Le président du Conseil économique et social, Conrad Gbaguidi, a installé, vendredi 4 avril à Cotonou, la coordination départementale de l’institution. Composée de neuf membres, comme dans les autres départements, cette coordination dirigée par Isidore Gnonlonfoun a favorisé un dialogue franc entre les autorités, les populations et les membres du Ces.
Le préfet du Littoral, Alain Orounla, à l’entame de son intervention, a souligné que la départementalisation du Ces constitue l’une des grandes innovations de la réforme. Il a insisté sur deux défis majeurs dans le Littoral. Il s’agit de la lutte contre la prostitution juvénile, qu’il qualifie de « cancer social », et du besoin de reloger les populations vivant dans les bidonvilles de la berge lagunaire.
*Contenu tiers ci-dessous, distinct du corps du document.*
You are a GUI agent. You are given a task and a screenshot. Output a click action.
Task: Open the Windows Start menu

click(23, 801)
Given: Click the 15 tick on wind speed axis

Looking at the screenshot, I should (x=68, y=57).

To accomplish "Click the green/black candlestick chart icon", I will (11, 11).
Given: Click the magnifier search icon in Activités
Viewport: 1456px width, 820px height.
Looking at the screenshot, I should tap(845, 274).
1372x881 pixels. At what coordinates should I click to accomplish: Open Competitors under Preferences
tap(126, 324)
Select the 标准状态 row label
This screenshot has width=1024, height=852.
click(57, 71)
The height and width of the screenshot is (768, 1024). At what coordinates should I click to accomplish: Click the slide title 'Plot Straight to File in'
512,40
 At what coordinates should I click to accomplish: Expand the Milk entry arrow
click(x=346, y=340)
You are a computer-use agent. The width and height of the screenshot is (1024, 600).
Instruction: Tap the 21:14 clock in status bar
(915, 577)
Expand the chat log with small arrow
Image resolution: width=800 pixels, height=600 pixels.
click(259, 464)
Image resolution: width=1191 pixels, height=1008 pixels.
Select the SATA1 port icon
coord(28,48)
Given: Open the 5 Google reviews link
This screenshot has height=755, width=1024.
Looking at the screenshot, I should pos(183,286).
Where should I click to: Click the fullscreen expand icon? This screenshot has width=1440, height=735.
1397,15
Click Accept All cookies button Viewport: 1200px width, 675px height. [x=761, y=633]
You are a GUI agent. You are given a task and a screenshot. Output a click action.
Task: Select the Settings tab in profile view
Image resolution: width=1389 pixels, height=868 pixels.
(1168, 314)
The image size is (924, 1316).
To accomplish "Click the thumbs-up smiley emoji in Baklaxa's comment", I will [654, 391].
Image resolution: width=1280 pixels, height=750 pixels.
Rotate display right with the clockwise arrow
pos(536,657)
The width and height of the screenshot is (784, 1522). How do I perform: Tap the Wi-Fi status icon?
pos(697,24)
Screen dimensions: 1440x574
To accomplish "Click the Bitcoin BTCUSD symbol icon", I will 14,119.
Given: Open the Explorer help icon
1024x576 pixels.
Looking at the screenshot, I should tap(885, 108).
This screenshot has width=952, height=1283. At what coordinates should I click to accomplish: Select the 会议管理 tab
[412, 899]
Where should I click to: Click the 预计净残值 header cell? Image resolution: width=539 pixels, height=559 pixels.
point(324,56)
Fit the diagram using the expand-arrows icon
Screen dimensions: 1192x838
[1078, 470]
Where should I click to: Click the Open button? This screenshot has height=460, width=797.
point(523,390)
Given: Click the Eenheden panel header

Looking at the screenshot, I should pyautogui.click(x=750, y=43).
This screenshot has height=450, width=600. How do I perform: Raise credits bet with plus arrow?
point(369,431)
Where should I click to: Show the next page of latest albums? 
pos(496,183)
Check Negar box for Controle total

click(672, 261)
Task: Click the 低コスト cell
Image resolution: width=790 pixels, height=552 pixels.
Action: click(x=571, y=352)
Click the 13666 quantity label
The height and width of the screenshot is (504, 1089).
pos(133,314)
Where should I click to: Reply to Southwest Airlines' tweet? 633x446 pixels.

Le préfet Alain Orounla tient à la résolution rapide des “problèmes sociaux”.
Le président Conrad Gbaguidi a, dans ses interventions, détaillé les trois modes d’action que le Ces privilégie dans cette mandature. Il s’agit de la sensibilisation, de la mise en synergie des forces productives représentées au sein du Conseil, et de la formulation de recommandations aux autorités compétentes. Il a rappelé que le Ces joue un rôle d’interface entre les citoyens et les institutions, avec une approche participative et réactive aux besoins exprimés.
Les échanges avec les administrés ont permis de faire émerger d’autres préoccupations, notamment la cherté de la vie et les attentes autour du relogement des commerçants du marché Dantokpa. Isidore Gnonlonfoun a assuré que ces préoccupations seront portées à l’échelle nationale et traitées avec la diligence requise.